Robert Frederick Hoke

Contributed by: Diane Siniard

Name: Robert Frederick Hoke 
State Served: North Carolina  
Highest Rank: Major-Gen  
Birth Date: 1837 
Death Date: 1912 
Birth Place: Lincolnton, North Carolina 
Army: Confederacy  

Promotions: Promoted to Full 2nd Lieut (1st NC Inf)
Promoted to Full Major
Promoted to Full Lt Colonel (33rd NC Inf)
Promoted to Full Colonel (21st NC Inf)
Promoted to Full Brig-Gen
Promoted to Full Major-Gen  

Biography: HOKE, ROBERT F.

Colonel, Twenty-first North Carolina Infantry.
Major, lieutenant colonel and colonel of the Thirty-third
North Carolina Infantry.

Major, First North Carolina Infantry (six months men).
Brigadier general, P. A. C. S., January 17, 1863.
Major general, P. A. C. S., April 20, 1864.
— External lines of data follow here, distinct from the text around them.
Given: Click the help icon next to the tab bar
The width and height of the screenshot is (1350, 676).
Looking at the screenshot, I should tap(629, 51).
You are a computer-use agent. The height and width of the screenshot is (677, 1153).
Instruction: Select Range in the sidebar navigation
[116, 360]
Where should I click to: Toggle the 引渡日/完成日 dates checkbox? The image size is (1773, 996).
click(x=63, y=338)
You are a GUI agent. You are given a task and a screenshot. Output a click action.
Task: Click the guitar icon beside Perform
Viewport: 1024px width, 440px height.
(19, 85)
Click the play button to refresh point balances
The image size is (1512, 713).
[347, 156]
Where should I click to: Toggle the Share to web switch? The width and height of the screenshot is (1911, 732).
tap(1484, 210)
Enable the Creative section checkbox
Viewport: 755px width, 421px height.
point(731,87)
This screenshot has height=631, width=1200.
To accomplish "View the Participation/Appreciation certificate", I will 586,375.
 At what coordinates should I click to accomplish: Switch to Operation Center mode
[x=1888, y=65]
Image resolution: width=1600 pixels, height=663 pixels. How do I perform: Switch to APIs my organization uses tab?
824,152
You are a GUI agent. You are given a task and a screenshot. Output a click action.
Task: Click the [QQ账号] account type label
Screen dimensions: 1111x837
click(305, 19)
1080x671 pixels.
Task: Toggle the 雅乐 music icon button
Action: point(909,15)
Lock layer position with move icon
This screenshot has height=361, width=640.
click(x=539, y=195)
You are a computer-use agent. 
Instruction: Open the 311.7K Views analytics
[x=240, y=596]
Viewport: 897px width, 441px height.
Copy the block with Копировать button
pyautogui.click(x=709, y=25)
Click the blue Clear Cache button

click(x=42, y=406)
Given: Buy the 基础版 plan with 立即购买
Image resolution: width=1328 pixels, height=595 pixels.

Brigade composed of the Sixth, Twenty-first, Fifty-fourth,
and Fifty-seventh North Carolina Regiments, and First North
Carolina Battalion Infantry, Early's Division, Jackson's
(afterward Ewell's) Corps, Army of Northern Virginia.

Commanding District of North Carolina.

Division composed of the brigades of Martin, Hagood,
Clingman and Colquitt, Army of Northern Virginia.

Source: General Officers of the Confederate States of America

Major-General Robert F. Hoke was born at Lincolnton, N. C.,
May 27, 1837, and was educated at the Kentucky military
institute. He entered the military service of the State in
April, 1861, as a member of Company K, of the First regiment,
was immediately commissioned second lieutenant, and as captain
was commended for "coolness, judgment and efficiency" in D. H.
Hill's report of the battle of Big Bethel.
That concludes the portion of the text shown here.